**Work to complete**
Retype, exactly and with nothing added, the lines from the one showing "Where should I click to: Remove" through the final line of the material. Omit pictures.

┏━━

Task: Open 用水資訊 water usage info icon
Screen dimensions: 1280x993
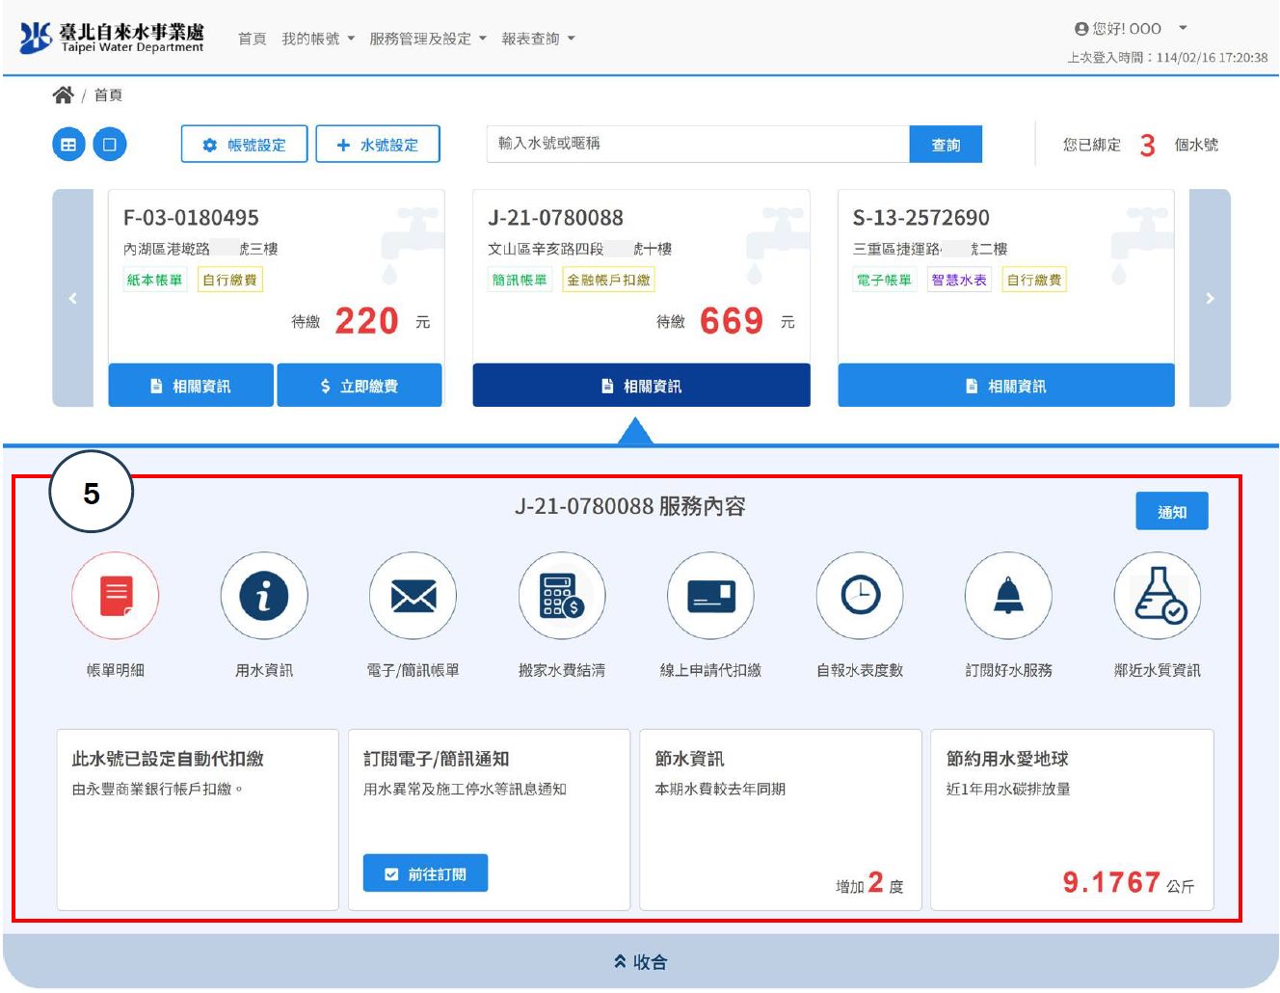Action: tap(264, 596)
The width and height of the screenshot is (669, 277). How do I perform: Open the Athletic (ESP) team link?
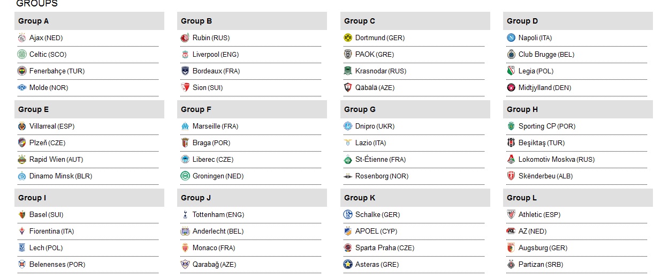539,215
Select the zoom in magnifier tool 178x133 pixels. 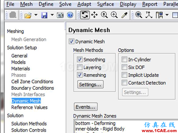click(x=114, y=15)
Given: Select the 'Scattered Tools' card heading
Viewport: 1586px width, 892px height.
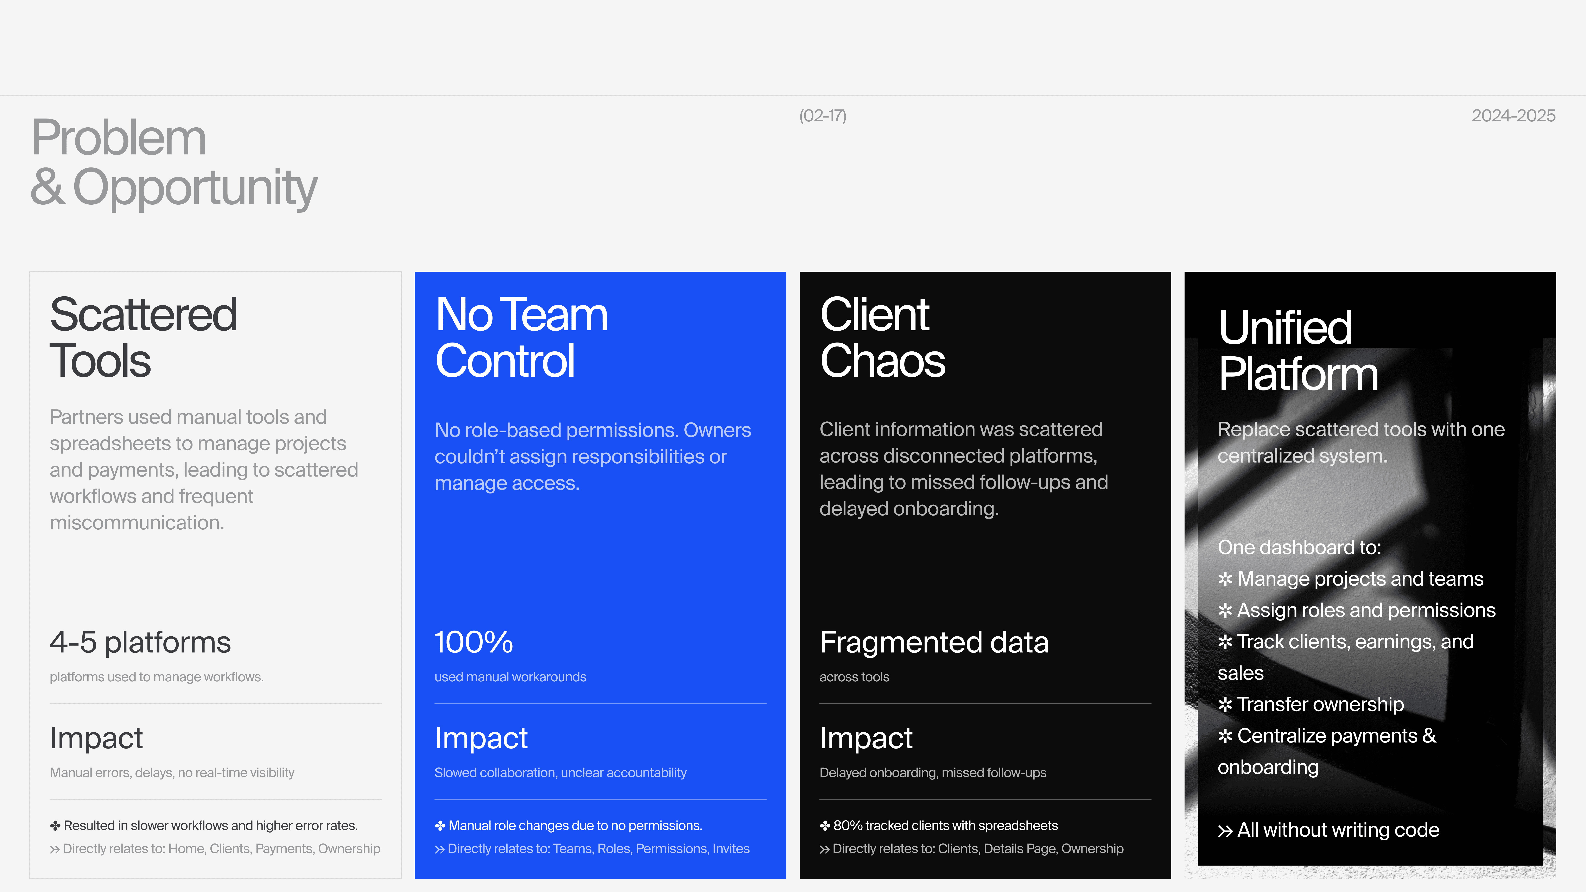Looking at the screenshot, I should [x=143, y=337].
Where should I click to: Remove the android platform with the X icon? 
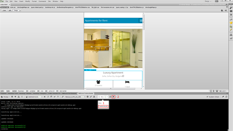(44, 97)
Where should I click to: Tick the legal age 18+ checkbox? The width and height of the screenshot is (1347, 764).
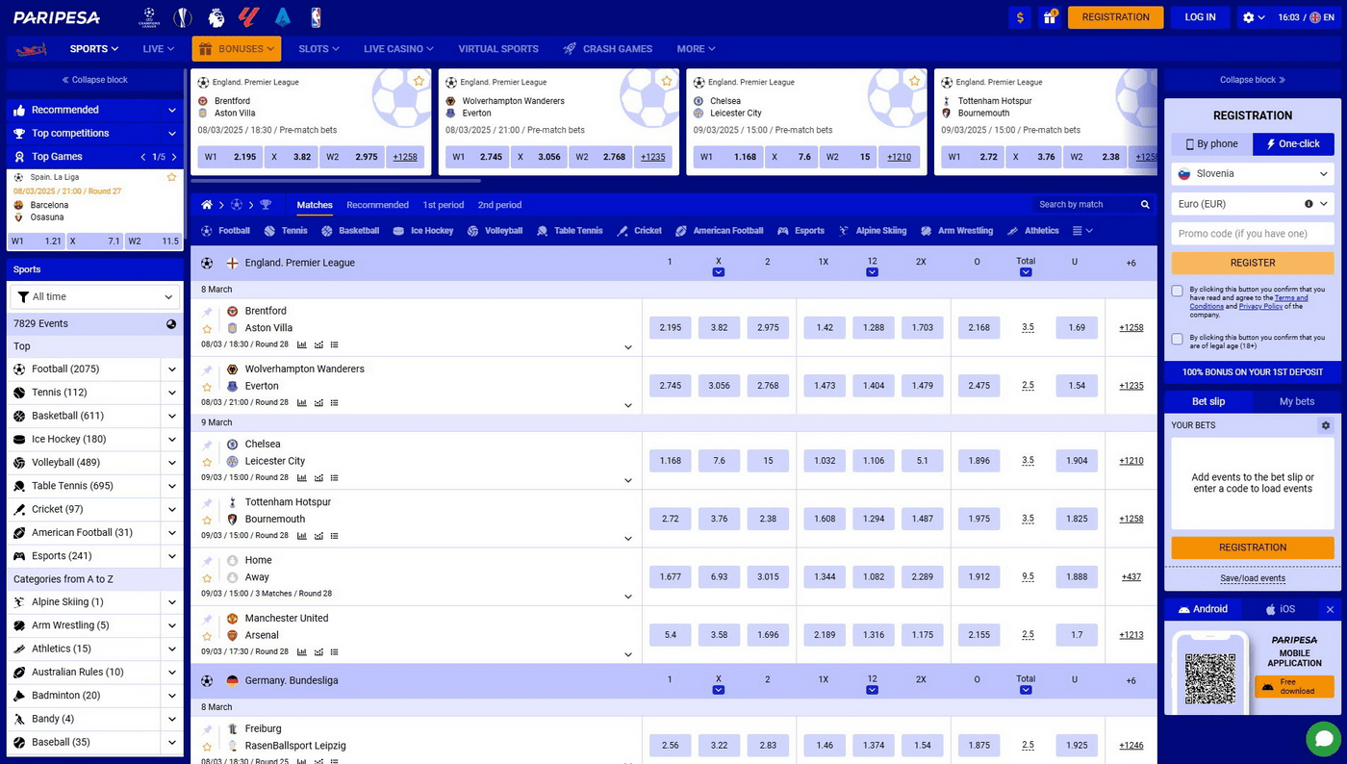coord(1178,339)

┗━━

**Exercise response**
Where should I click to: Remove the android platform with the X icon? 
(44, 97)
Where should I click to: Tick the legal age 18+ checkbox? The width and height of the screenshot is (1347, 764).
coord(1178,339)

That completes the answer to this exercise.